While the impact of the G7’s commitment to a fairer tax system is yet to be felt, the pressure on multi-national brokers to get their transfer pricing (TP) right and be able to defend their international tax position continues to grow.

In the UK, HMRC’s consultation on transfer pricing documentation (the Consultation) is designed to bring the UK in line with other countries and assist them in effectively targeting companies or industries. In addition, it will also impose a significant burden on international insurance brokers.

The three significant changes being considered are:

  1. Mandatory preparation of master file and local files for those companies within the scope of the Country by-Country Reporting (CbCR) regime, ie consolidated income in excess of €750m, and  whether these should be filed with the annual  corporation tax return or within 30 days of an information request;
  2. The preparation of an International Dealings Schedule (IDS) on transactions with associated enterprises that will be filed with the annual corporation tax return; and
  3. The creation and maintenance of an Evidence Log (EL). This would demand the collection of data at the same time as when transactions subject to TP occur. This would provide the key facts and evidence to support the TP documentation.

Risk area

TP is a risk area that HMRC are focusing on as they see it as a lucrative source of tax collection.  Initially, they considered the TP CbCR  reports as the greatest identifier of tax risk, so they never mandated for the filing of master files and local files. However, as co-operation between international tax authorities continues to improve and regularly identifies risk areas for HMRC to target, bringing the master file and local file within the annual reporting requirements will be of major help to them.

Some groups prepare a master file and local country files already, especially as other jurisdictions have more draconian TP rules than the UK. Consequently, HMRC believes that demanding their preparation won’t result in a significant increase in cost to many brokers. Alternatively, the IDS and the EL will result in additional costs to international insurance intermediaries and will apply to far smaller groups than those currently within the CbCR. Potentially, this will cover UK companies within the scope of TP rules, ie non-SME groups, or those with transactions with associated companies based in non-treaty jurisdictions.

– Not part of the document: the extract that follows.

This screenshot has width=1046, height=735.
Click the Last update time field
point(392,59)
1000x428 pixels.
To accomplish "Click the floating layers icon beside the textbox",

The filing of the IDS will bring the UK in line with the international rules of other countries. The standardised format will make it easier for HMRC to analyse data and, when comparing with international data received from overseas tax authorities, allow them to more easily identify where the risk areas are and, consequently, who to look at. The main area of concern for international insurance intermediaries will be the amount of data that they may be required to supply, with examples in the Consultation ranging from a two- to a 24-page return.

Supplying the evidence

Preparing an EL would prove to be expensive to insurance broking groups. The idea stems from HMRC’s Profit Diversion Compliance Facility which was considered a tremendous success in helping to identify and target companies. The EL would show the key facts of transactions as and when they occur and may include such items as interviews with staff or emails. The theoretical advantage for companies is that when subjected to a TP audit, they won’t have to go back and try to identify who was there, how the business was operating three or four years ago and what they were thinking at the time, as this information will be recorded in the EL. However, if this is implemented, the creation and maintenance an EL would be both an expensive and heavy burden for companies in having to answer questions they may never be asked.

Some may say that instead of maintaining an EL, other methods could be adopted, such as third-party certification. Either way, the cost of compliance is going to increase significantly for international insurance intermediaries that are within scope.